§ **Given instruction 1**:
In the forum thread about the ConcatTable error, what does the first edit show to support its claim that ConcatTable works? Explain in one to three sentences.
§ **Given instruction 2**:
In the forum thread about the ConcatTable error, which method does the error message say the code attempted to call on a nil value?

§ **Supplied text**:
** Begin **

Cool. I can replicate the problem on my machine:

self.modules[   2   ]=  nn.ConcatTable {
  input
    |`-> (1): nn.Identity
    |`-> (2): nn.Identity
     ... -> output
}
/home/user/torch/install/bin/luajit: /home/user/torch/install/share/lua/5.1/nn/Sequential.lua:45: attempt to call method 'size' (a nil value)
stack traceback:

hughperkins commented 9 years ago

Ah, might be missing nn.MM module :-P

(Edit: seems like ConcatTable works ok:

a = nn.ConcatTable()
a:add(nn.Linear(3,2))
a:add(nn.Linear(3,2))
A = torch.Tensor(3):uniform()
-- a:forward(A)[1]
-- -0.2971
--  0.1385
-- [torch.DoubleTensor of size 2]
a:forward(A)[2]
-- similar output

acl = a:clone():cl()
torch.type(acl.modules[1].weight)
-- torch.ClTensor
Acl = A:cl()
acl:forward(Acl)[1]
-- -0.2971
--  0.1385
-- [torch.ClTensor of size 2]

) (Edit 2: and GramMatrix seems to work ok actually. First revert the Sequential.lua changes, then do:

th
require 'nn'
function GramMatrix()
  local net = nn.Sequential()
  net:add(nn.View(-1):setNumInputDims(2))
  local concat = nn.ConcatTable()
  concat:add(nn.Identity())
  concat:add(nn.Identity())
  net:add(concat)
  net:add(nn.MM(false, true))
  return net
end
g = GramMatrix()
g:forward(torch.Tensor(3,2,4):uniform())
-- works ok

require 'clnn'
gcl = g:clone():cl()
gcl:forward(torch.ClTensor(3,2,4):uniform())
-- works ok

)

napsternxg commented 9 years ago

Am I missing the nn.MM module ?

** End **

§ **Material**:
** Begin **

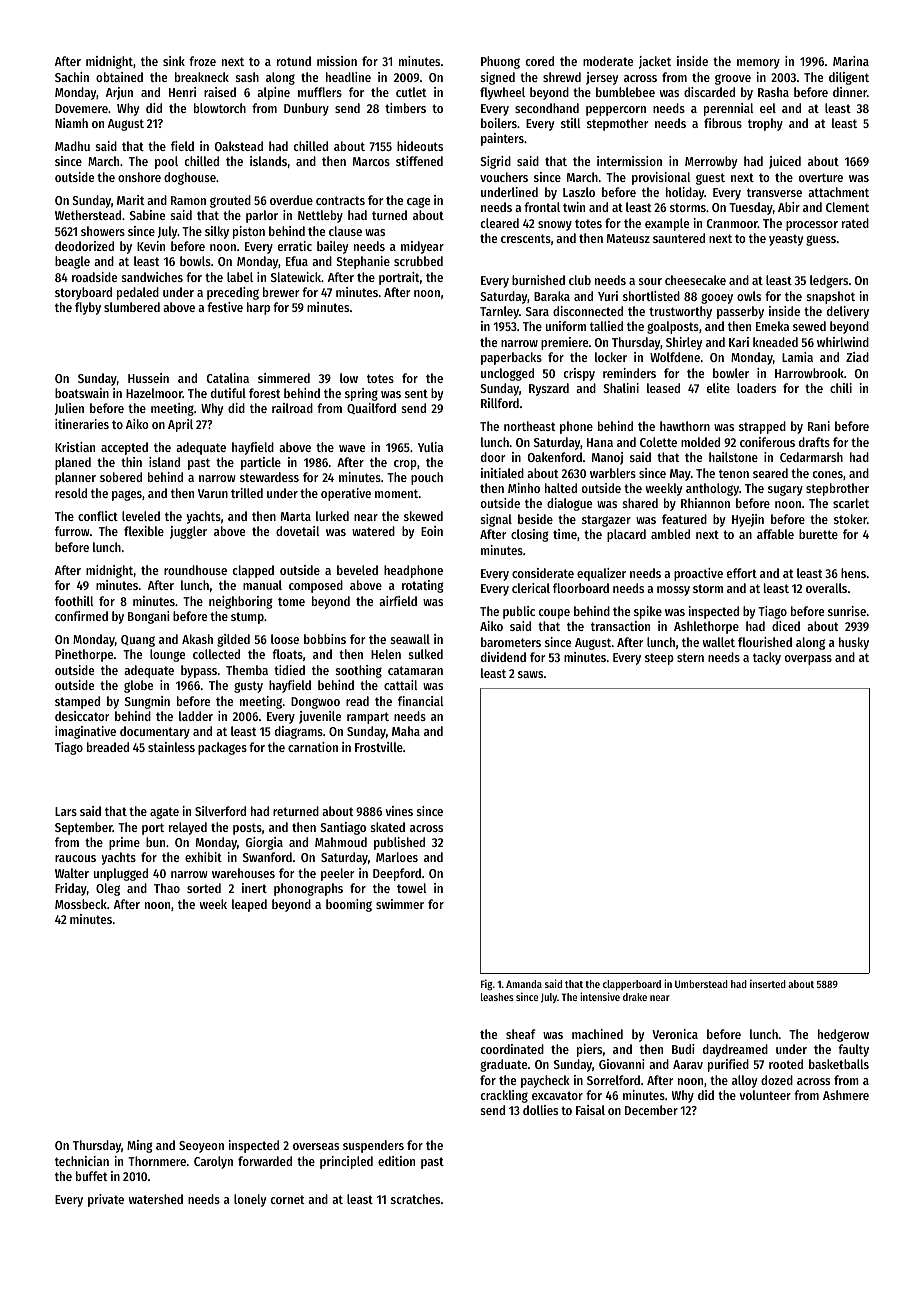 This screenshot has height=1308, width=924. Describe the element at coordinates (768, 983) in the screenshot. I see `inserted` at that location.
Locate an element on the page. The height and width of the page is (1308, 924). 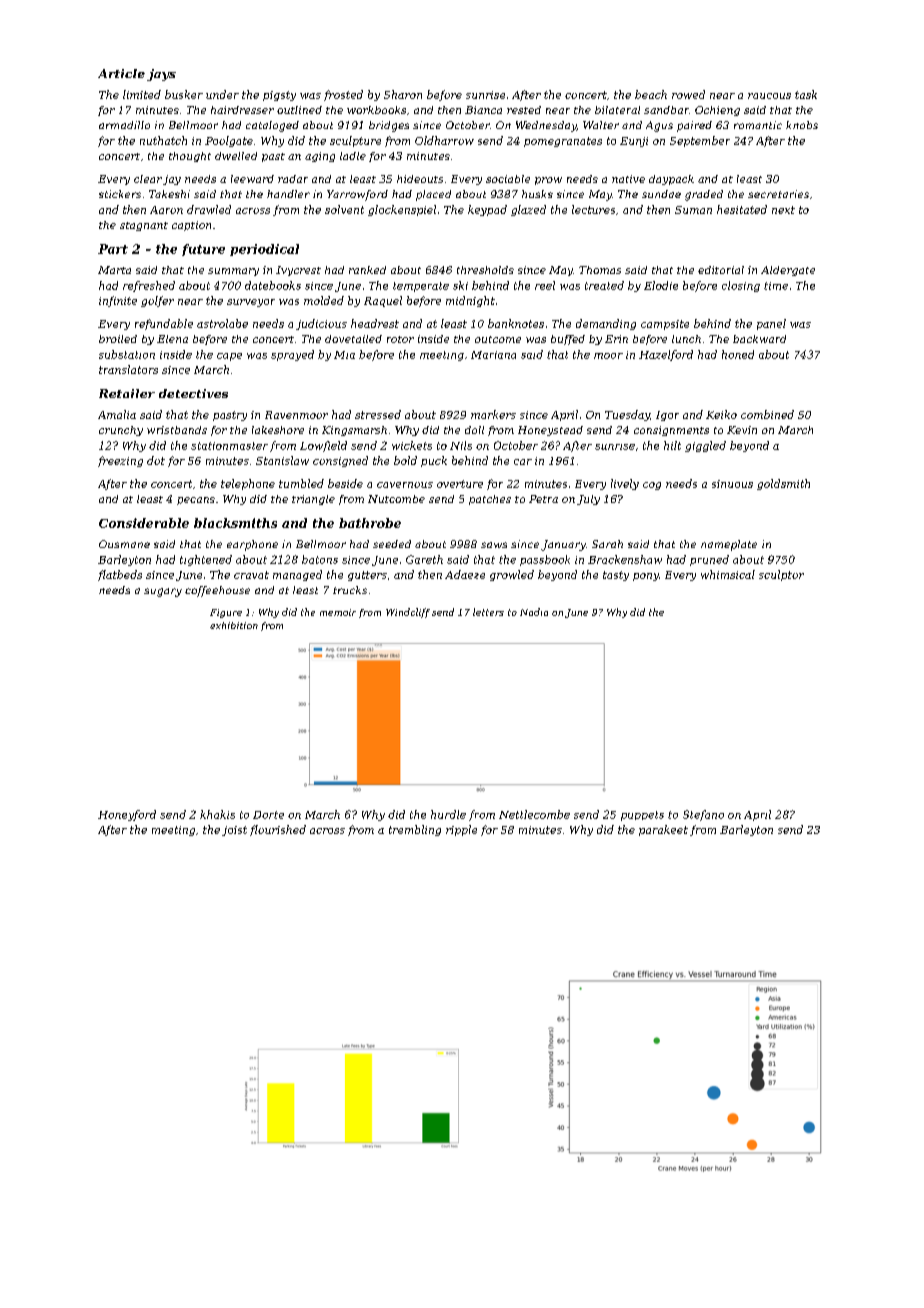
exhibition is located at coordinates (234, 625).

** End **

§ **Final result 1**:
After the ConcatTable of two nn.Linear(3,2) layers is cloned and converted with cl(), its first layer's weight has type torch.ClTensor. Running the converted table on the converted input returns -0.2971 and 0.1385, the same values as the original, now as a torch.ClTensor of size 2.

§ **Final result 2**:
The method 'size'.